You are given two integer arrays nums1 and nums2, sorted in non-decreasing order, and two integers m and n, representing the number of elements in nums1 and nums2 respectively.

Merge nums1 and nums2 into a single array sorted in non-decreasing order.

The final sorted array should not be returned by the function, but instead be stored inside the array nums1. To accommodate this, nums1 has a length of m + n, where the first m elements denote the elements that should be merged, and the last n elements are set to 0 and should be ignored. nums2 has a length of n.

Example 1:

Input: nums1 = [1,2,3,0,0,0], m = 3, nums2 = [2,5,6], n = 3
Output: [1,2,2,3,5,6]
Explanation: The arrays we are merging are [1,2,3] and [2,5,6].
The result of the merge is [1,2,2,3,5,6] with the underlined elements coming from nums1.

Example 2:

Input: nums1 = [1], m = 1, nums2 = [], n = 0
Output: [1]
Explanation: The arrays we are merging are [1] and [].
The result of the merge is [1].

Example 3:

Input: nums1 = [0], m = 0, nums2 = [1], n = 1
Output: [1]
Explanation: The arrays we are merging are [] and [1].
The result of the merge is [1].
Note that because m = 0, there are no elements in nums1. The 0 is only there to ensure the merge result can fit in nums1.
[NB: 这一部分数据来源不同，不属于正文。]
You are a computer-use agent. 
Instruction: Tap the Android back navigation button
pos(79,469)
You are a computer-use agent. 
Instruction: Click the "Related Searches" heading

給定兩個有序整數數組 nums1和nums2，將nums2合併到 nums1 中，使得 num1成為一個有序數組。

<解題>

1. 把nums1和nums2的最後一個不含0字元設指標，接著比大小，比較大的從nums1的最後一位開始放，放完之後指標往前移
2. p2<0，代表 nums2 數組中的元素已經全部合併到 nums1，所以把num1剩下的元素處理完
3. p1>= 0，要確認num1的元素都有處理到

class Solution {
    public void merge(int[] nums1, int m, int[] nums2, int n) {
        if (null != nums1 && null != nums2 && nums1.length == m + n) {
            int p1 = m - 1
            int p2 = n - 1;
            for (int i = m + n - 1; i >= 0; i--) {
                if (p2 < 0 ||(p1 >= 0 && nums1[p1] > nums2[p2])) {
                    nums1[i] = nums1[p1];
                    p1--;
                } else {
                    nums1[i] = nums2[p2];
                    p2--;
                }
            }
        }
    }
}